KIT: I don’t know why I decide not to sit with Annie and Violet at lunch. It feels like no one here gets what I’m going through. How could they? I don’t even understand.

DAVID: In the 622 days I’ve attended Mapleview High, Kit Lowell is the first person to sit at my lunch table. I mean, I’ve never once sat with someone until now. “So your dad is dead,” I say to Kit, because this is a fact I’ve recently learned about her. 

When an unlikely friendship is sparked between relatively popular Kit Lowell and socially isolated David Drucker, everyone is surprised, most of all Kit and David. Kit appreciates David’s blunt honesty—in fact, she finds it bizarrely refreshing. David welcomes Kit’s attention and her inquisitive nature. When she asks for his help figuring out the how and why of her dad’s tragic car accident, David is all in. But neither of them can predict what they’ll find. Can their friendship survive the truth?
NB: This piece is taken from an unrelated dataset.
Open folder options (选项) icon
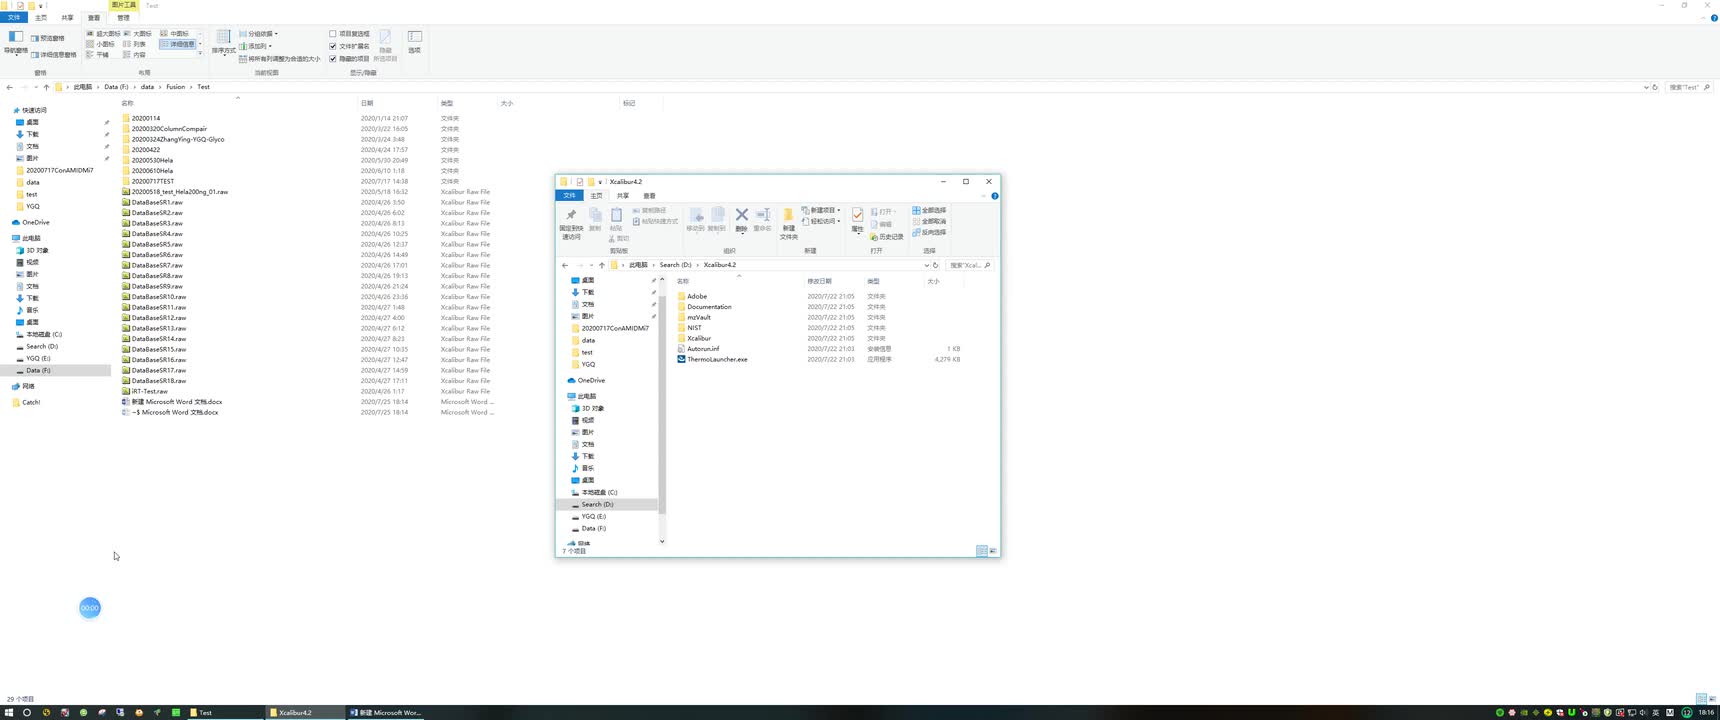 [414, 37]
After I found out about the existence of What to Say Next I HAD to get my hands on it and read it. I absolutely adored Tell Me Three Things (read my review)–it was one of my favourite reads last year. Well, I can't believe it, but this one actually managed to top it! Julie Buxbaum is officially on my I-don't-care-what-it's-about-but-I'm-going-to-read-it-no-matter-what list. What to Say Next was BEAUTIFUL. While I don't think that there was much in terms of plot, as the actual storyline wasn't as eventful as her debut YA novel, this one was soooooo good.
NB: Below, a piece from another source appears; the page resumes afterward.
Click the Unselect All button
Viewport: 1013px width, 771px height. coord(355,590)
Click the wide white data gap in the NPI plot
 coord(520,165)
You guys, there was so much diversity in this one! It's kind of sad that when books actually have diverse characters we end of celebrating the fact, because it isn't the norm. Anyway, I loved the fact that the author actually did an amazing job of nailing the facts down, too (Indian girl over here who has been disappointed by wrong facts in YA novels!). Kit was such an amazing character–you could really feel how real her grief was and how real her character was. David of course puts her on a pedestal, but the alternating perspectives allows us to see that there is a more vulnerable, imperfect side to her. Speaking of, I LOVED DAVID. Yay for representation of a character with a disability, but also, gosh darn it: I loved this kid. I'm a sucker for the popular-girl-notices-unpopular-boy trope, and I was (sorry for the use of this word but) shipping this the whole way through. He has no filter, and reading his thoughts and observations was fascinating–not to mention, he was also full of surprises. Miney was a great character as well, and I'd love to read a spin-off book of her life at college...or even her years at high school. Doesn't matter because she kicks ass and is the supportive, wonderful sister that everyone should have. So, hooray! for awesome families in general because David's family was the ultimate squad goals, and, while Kit's mom had flaws, she felt so real, too. I'm glad to say that I enjoyed Violet and Annie's characters. They may seem like the typical best friends to the popular girl that's found so often in YA, as in that even though Kit was super nice they were the super mean friends, but they actually backed her up most of the way through, and THAT'S what healthy friendship looks like, folks.

As for the actual events of the book, there were several hilarious moments and some sad ones sprinkled among them. When I said that there wasn't too much going on in terms of the book's storyline before, I meant that there wasn't really major twists or events like there were in Tell Me Three Things. Tell Me Three Things had the email exchange and the mystery of who sends them while the main character basically has two boys interested in her. This one was not as mystery-charged, but emotionally there is a lot that is explored. There's a twist close to the end, that has to do with the tragic event that took place before the book begins. While it was kind of a surprise, it wasn't a huge shock for a reveal, so that was nice.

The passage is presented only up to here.